Invasive Species Compendium

Detailed coverage of invasive species threatening livelihoods and the environment worldwide

Abstract

Reassessment of the biology and host range of Acanthoscelides macrophthalmus (Chrysomelidae: Bruchinae), a seed-feeding beetle released for the biological control of Leucaena leucocephala in South Africa.

Abstract

Introduced for agroforestry, Leucaena leucocephala (Lam.) de Wit (Fabaceae) has become naturalized in several countries worldwide and constitutes an 'emerging weed' in South Africa. The seed beetle Acanthoscelides macrophthalmus (Schaeffer) (Chrysomelidae: Bruchinae) was inadvertently introduced to many of these countries via contaminated seeds, but was deliberately introduced into South Africa for biological control. Following an isolated report of non-target feeding in the field in southeastern Asia, this study was aimed at re-evaluating aspects of the beetle's biology, in particular the likelihood of non-target attacks on native mimosoid Fabaceae that are closely related to L. leucocephala. A preliminary field assessment of the beetle's susceptibility to native parasitoids was also undertaken. The beetle's life cycle includes several attributes (e.g. rapid reproductive maturation, high rates of oviposition) that favour high population densities in the field. Although adults oviposited on the seeds of all test plant species during no-choice tests, oviposition was significantly higher on L. leucocephala.
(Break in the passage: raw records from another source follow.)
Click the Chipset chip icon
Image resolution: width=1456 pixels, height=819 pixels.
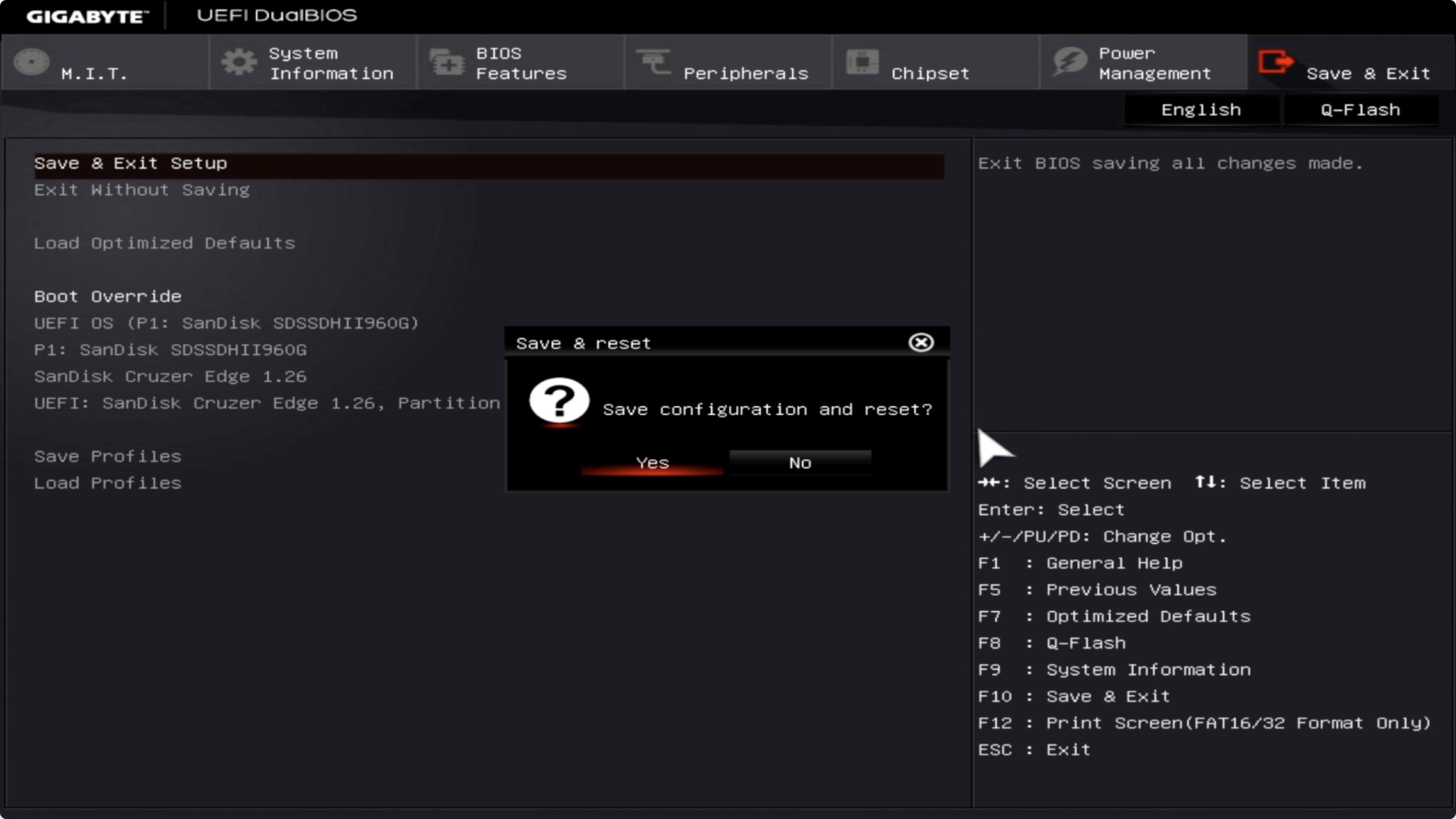pos(862,62)
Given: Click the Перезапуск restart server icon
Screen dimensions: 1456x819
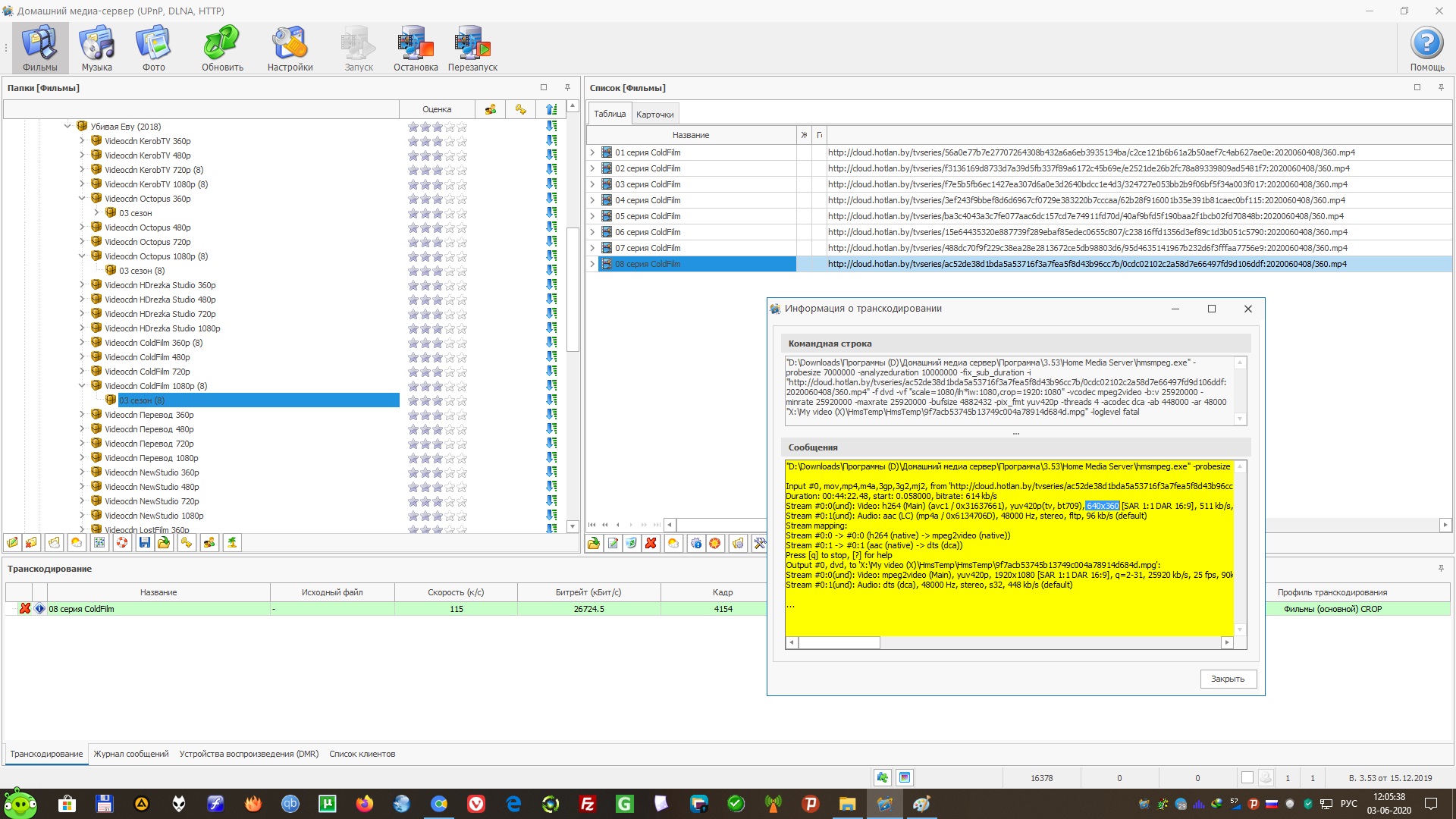Looking at the screenshot, I should coord(472,48).
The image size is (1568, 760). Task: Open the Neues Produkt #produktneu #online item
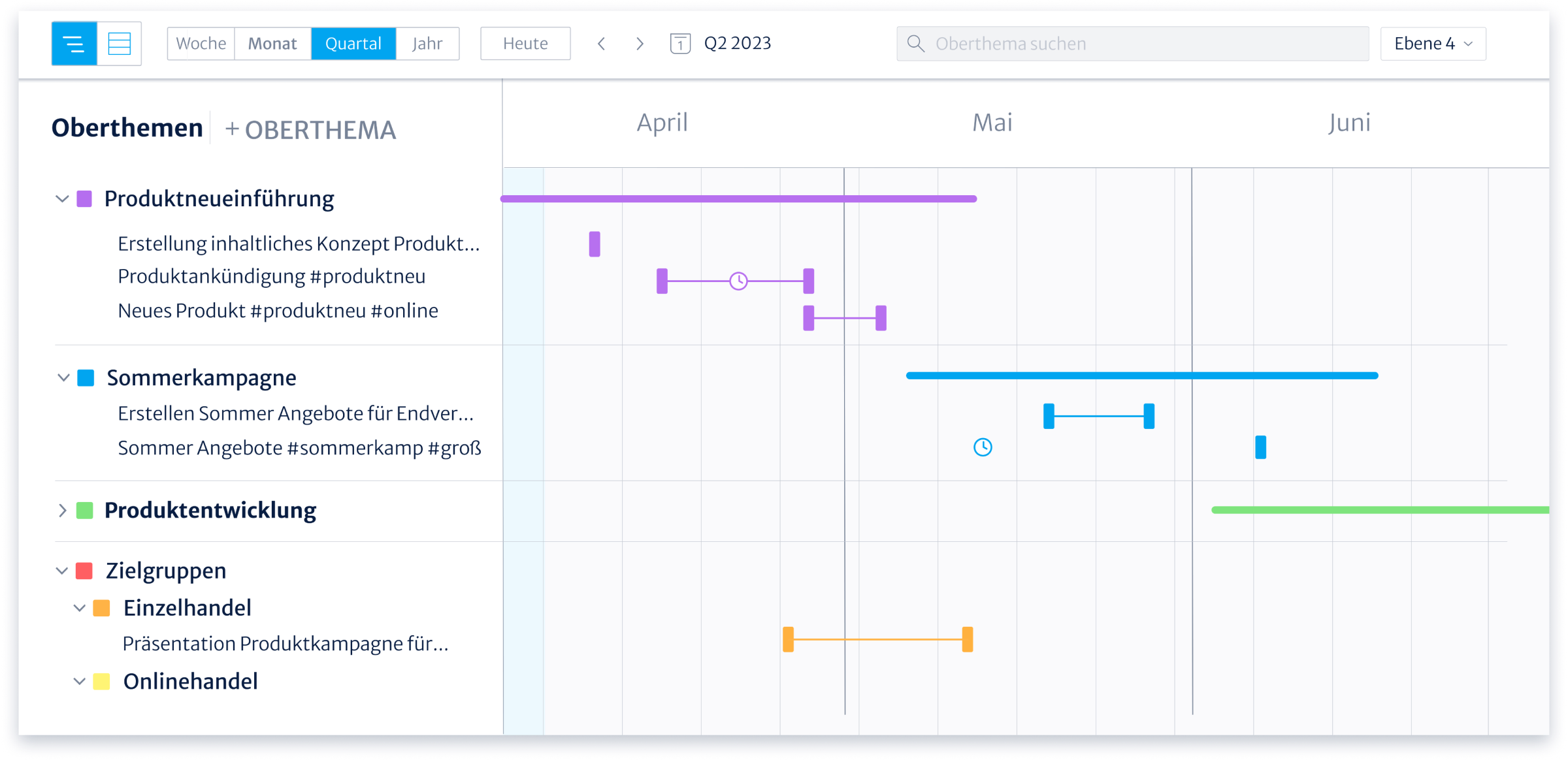[x=278, y=311]
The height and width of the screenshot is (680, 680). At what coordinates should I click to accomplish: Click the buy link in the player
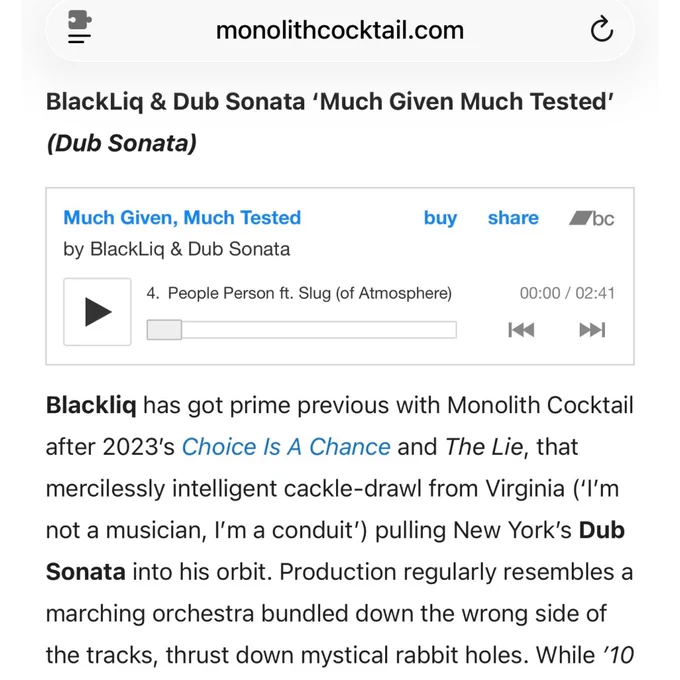(440, 218)
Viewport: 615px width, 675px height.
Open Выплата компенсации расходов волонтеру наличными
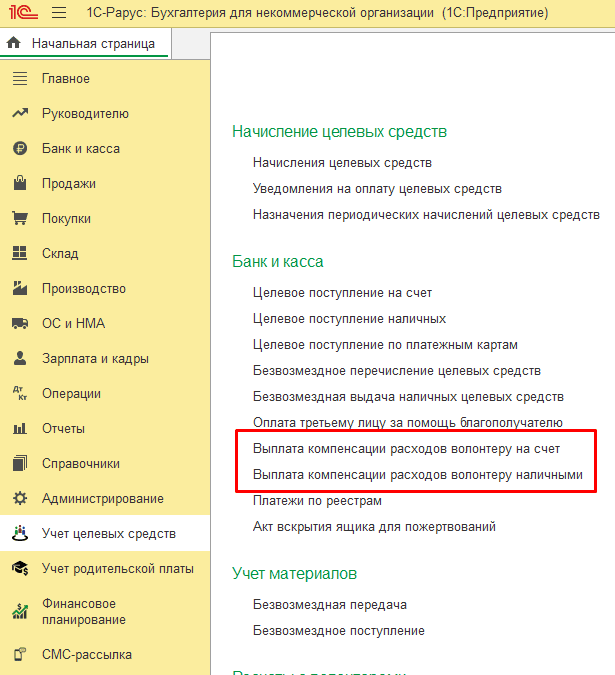(x=417, y=475)
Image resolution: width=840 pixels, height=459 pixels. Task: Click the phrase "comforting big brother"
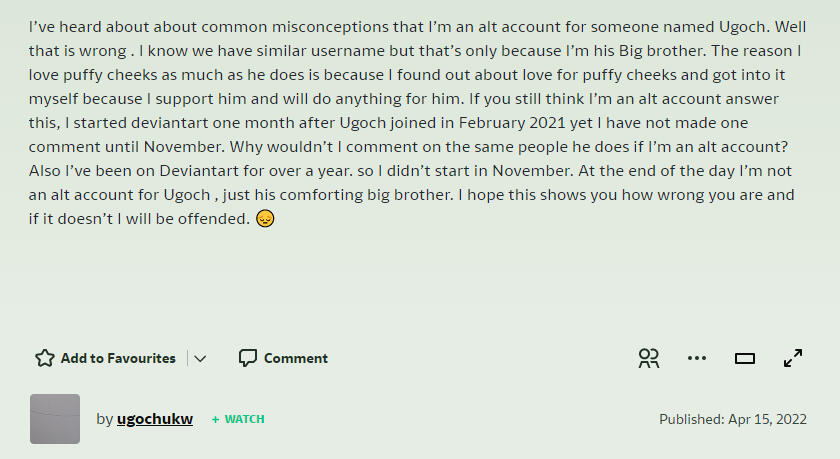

While several hatching larvae survived to adulthood on L. leucocephala, single adult individuals were reared from the seeds of each of three non-target species. Also, during multichoice tests, the beetles displayed strong oviposition preferences for L. leucocephala. Two hymenopteran parasitoid species were reared from seeds containing larvae which were exposed in the field, but overall levels of parasitism were low. These results confirm that the host range of A. macrophthalmus is largely restricted to the genus Leucaena, that native mimosoid Fabaceae are unlikely to be at risk and that the decision taken in 1999 to release the beetle was justified.